= Directions =
Give every line of the material below as a Markdown table with the columns Row and Line, numbering the rows and leaving out blank lines. Omit the pictures from your answer.
■ ■ ■
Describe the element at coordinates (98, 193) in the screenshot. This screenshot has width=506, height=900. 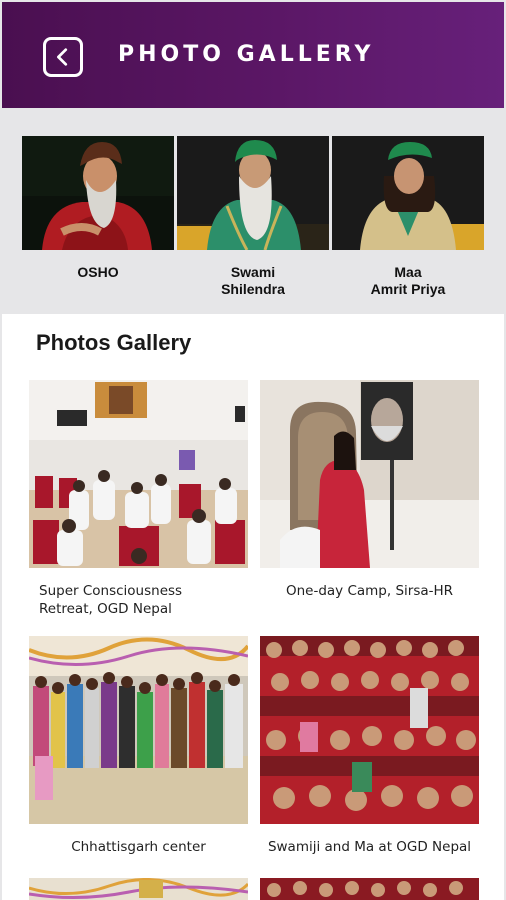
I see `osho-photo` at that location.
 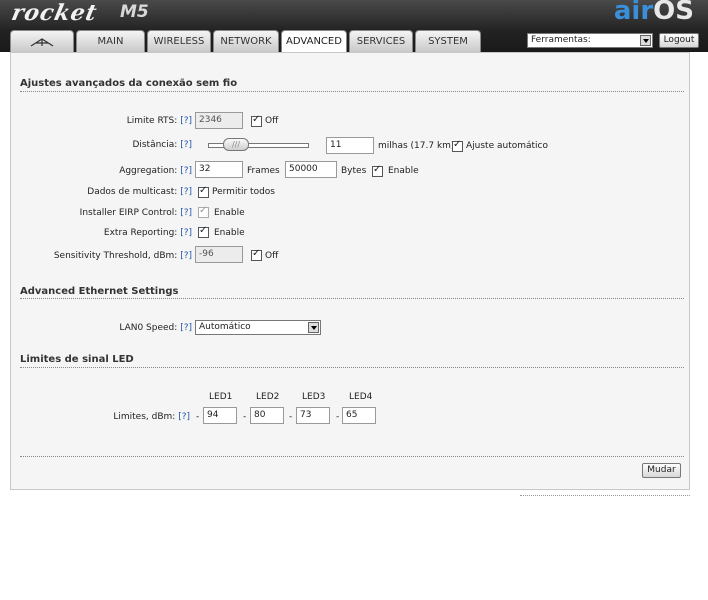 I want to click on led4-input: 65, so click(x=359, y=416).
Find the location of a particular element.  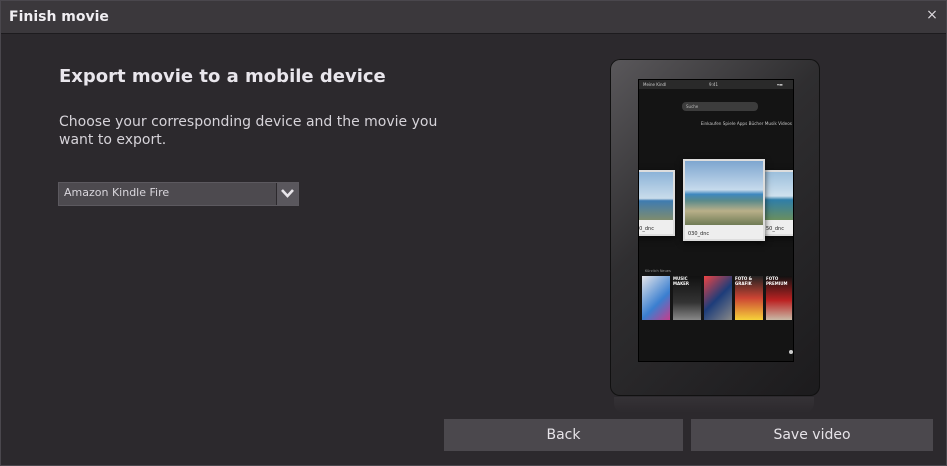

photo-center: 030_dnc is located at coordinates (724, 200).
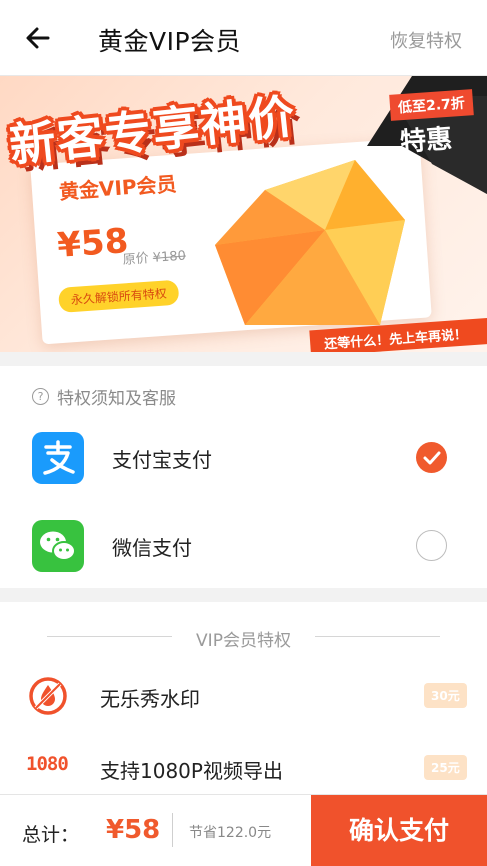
■ ■ ■
= Answer to this problem =
| Row | Line |
|---|---|
| 1 | Describe the element at coordinates (98, 193) in the screenshot. This screenshot has width=506, height=900.  |
| 2 | I see `osho-photo` at that location. |
| 3 |   I want to click on led4-input: 65, so click(x=359, y=416). |
| 4 | Find the location of a particular element.   |
| 5 | photo-center: 030_dnc is located at coordinates (724, 200). |